In line with the council's Equality Plan 2020-2024, this project also "advances equality of opportunity between people who share a protected characteristic and those who don't."
Councillor Jane Evison, portfolio holder for economic development and tourism at East Riding of Yorkshire Council, said: "This project is going to improve the skillsets and future prospects for over 400 people aged over 50 in East Yorkshire. Whilst we continue to work hard towards training the younger generations, it is still vitally important that everyone has the opportunity to upskill and progress in their careers for the future of workforce retention and to ultimately improve business productivity.
"This is a project which will now run for just over two years and we hope by working with our partners, all businesses will recognise the value of keeping hold of talent or bringing experience into their workforce, as well as the barriers to employment which can exist within some environments."
Councillor Daren Hale, Leader of Hull City Council and Portfolio Holder for Economic Investment and Regeneration, said: "People are now living longer, healthier lives and have the opportunity to think differently about working as they get older.
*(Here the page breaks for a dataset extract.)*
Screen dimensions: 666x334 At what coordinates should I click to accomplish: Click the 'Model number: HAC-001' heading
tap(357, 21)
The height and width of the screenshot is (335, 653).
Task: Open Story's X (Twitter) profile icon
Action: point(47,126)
Staying in work and taking control of when and how people retire can benefit an individual's income, health and wellbeing and the longer term access to knowledge, skills and experience, benefitting employers. We are proud to take part in this project, which tackles the challenges specific to an older workforce and builds a stronger and more balanced economy."
Sally Drury, Business Development and Learning Manager at Source Solutions, said: "We are really pleased to be a delivery partner for this project. We are looking forward to be able to support those that are over 50 with support and training to boost their skills and confidence. We are also able to support businesses to help them retain the talent and experience that an older workforce can bring."
Adele Ruhmann, Skills Officer at North Lincolnshire Council, said: "North Lincolnshire Council is delighted to be supporting this government funded project as a delivery partner which will allow our residents and business to enhance the regions skill base as we move out of the pandemic and drive towards levelling up the whole the region's economy. The funding will give the opportunities for over 50's to access training to enhance their existing roles, open new opportunities within the workforce and enhance businesses abilities to incentivise and retain experienced staff members."
Jill Cooper, Executive Director Employer Engagement & Projects at DN Colleges Group said: "This is an exciting project to extend our reach working with local people. With increased demand for adult education budget, this provides an additional source of income to target this key group of adults, and we are really pleased that this funding is available locally for our community and we are sure it will make a real difference."